Stokely Carmichael I mean, as far as I see, labor is interested in people who work. They're not interested in people who are unemployed. Clearly they can't be. That's not their interest. That's one. People in what Rustin calls the coalition are interested in their interest, and that clearly isn't the interests of the Negro. It is clear to me that if Johnson, President Johnson, selects Governor Coleman, the ex-governor of Mississippi to be a federal judge in Mississippi, that his interests, it seems very clear to me, is not with that of the Negro. And when Katzenbach, supposed to be the most liberal man in this country--

Courtland Cox On the Justice Department.

Stokely Carmichael Of the, and the Justice Department, says that Coleman is one of the best people he knows for that appointment, then I think there's something wrong with that whole Democratic Party. President Kennedy, the most liberal--quotes--president in this country, his first federal appointee was Judge Cox of Mississippi. Judge Cox was the judge who set 17 men free for killing three civil rights workers. Now, I have my own problems about whether or not you send people to jail, or kill them because they kill other people. But within the given structure that now exists they set them free. He set them free. And set bombers free. That was a federal appointee made by Kennedy. And now Johnson is doing the same thing.
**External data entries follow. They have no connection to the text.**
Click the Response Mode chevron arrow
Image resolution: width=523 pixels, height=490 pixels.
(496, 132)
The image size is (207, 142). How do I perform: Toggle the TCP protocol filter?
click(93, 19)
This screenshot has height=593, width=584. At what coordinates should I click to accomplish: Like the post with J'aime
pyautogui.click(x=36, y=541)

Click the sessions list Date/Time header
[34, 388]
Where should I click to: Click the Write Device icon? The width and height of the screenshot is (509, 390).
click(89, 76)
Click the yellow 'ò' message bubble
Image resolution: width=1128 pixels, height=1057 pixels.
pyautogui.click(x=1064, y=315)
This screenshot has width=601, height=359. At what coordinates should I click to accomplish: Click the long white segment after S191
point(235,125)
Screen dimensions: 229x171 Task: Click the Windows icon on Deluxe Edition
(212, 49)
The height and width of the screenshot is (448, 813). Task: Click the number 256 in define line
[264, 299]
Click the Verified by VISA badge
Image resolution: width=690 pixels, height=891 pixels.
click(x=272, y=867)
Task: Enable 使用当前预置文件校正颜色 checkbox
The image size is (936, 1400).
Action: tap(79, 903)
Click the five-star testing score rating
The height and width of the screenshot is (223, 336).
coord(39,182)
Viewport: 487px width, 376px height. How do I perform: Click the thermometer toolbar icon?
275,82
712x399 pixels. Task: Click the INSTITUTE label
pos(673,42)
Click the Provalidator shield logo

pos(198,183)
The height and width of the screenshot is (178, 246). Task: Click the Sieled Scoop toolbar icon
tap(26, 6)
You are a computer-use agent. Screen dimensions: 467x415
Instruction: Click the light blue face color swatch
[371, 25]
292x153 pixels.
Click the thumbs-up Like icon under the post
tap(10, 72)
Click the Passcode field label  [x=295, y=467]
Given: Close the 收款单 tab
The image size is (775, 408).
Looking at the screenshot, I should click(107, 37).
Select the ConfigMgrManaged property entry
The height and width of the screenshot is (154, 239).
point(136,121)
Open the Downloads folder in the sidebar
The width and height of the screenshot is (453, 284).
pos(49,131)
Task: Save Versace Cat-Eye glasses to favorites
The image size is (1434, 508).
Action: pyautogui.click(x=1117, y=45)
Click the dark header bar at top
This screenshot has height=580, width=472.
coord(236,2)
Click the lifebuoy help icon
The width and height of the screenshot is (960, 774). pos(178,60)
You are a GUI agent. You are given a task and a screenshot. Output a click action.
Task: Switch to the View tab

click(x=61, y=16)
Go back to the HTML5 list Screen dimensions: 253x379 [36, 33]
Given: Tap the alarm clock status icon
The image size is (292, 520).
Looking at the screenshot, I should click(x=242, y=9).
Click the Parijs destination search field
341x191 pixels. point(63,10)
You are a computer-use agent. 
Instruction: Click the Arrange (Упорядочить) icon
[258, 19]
It's clear to me, then, that their interests aren't our interests. I don't see how Rustin can see their interests as our interests, or our salvation tied up with them. I think that you need a coalition. Definitely. But I don't think you need a coalition of what they call the big civil rights leaders, whoever they speak for. People like the Urban League, and the NAACP, and that ilk.

Courtland Cox And SNCC.

Stokely Carmichael I think that you need a coalition with people who, like, people in Mississippi, hooking up with people in Alabama, hooking up with people in the Appalachia. That's the kind of coalition that you need. Definitely. Because those people will talk about the things that affect their lives. I wanted to say that about coalition because there's a lot of talk about that, and that people say that SNCC people are politically naive and they don't understand coalitions. Now, I think, that we're politically sophisticated, that we understand it much better than people in New York, who always tell us about national interest. I think the one of the reasons why it's hard for SNCC to communicate with the rest of the country is because we think so very, very differently from the society. Because we see the underdog, always, first. And we see the society stripped of all its niceties. I mean, all the people that I work with in SNCC, a lot of them came out of ghettos. I mean, a lot of 'em first-generation college people, but they grew up in that violent atmosphere, in the Harlems, in the South Sides of the Chicagos. And they came up through that life. So that their thinking now is entirely different, because they thought that college was the way out, and something happened to their lives somewhere, where it turned out that college definitely wasn't the way out, but rather a way to get trapped, to get more entrenched. And they broke that somehow.

Studs Terkel Thus, we have--go ahead, I'm sorry.

Stokely Carmichael I would think that the main thing that SNCC people want, I think that what people that we speak to want, is that they just want the right to decide about the things that affect their lives. It's like the man said, all the way down in the Delta of Mississippi, in a little town called Marks. He said, "I just want them to get off my back, and leave me alone, and let me do that which I wants to do."

Charlie Cobb That's terribly disruptive.

Courtland Cox I'd just like to say, I mean, the one thing that we know, or we've learned, is that the country can lie. And that we learned that in the civil rights movement when we heard all the flowing statements about freedom, how we die, and fight for freedom, and then people are not free.

Studs Terkel I think with these comments of Courtland Cox, and Charlie Cobb, and Stokely Carmichael we have an idea of what the Student Nonviolent Committee is all about, its basic philosophy, its approach. And I submit, its faith in people.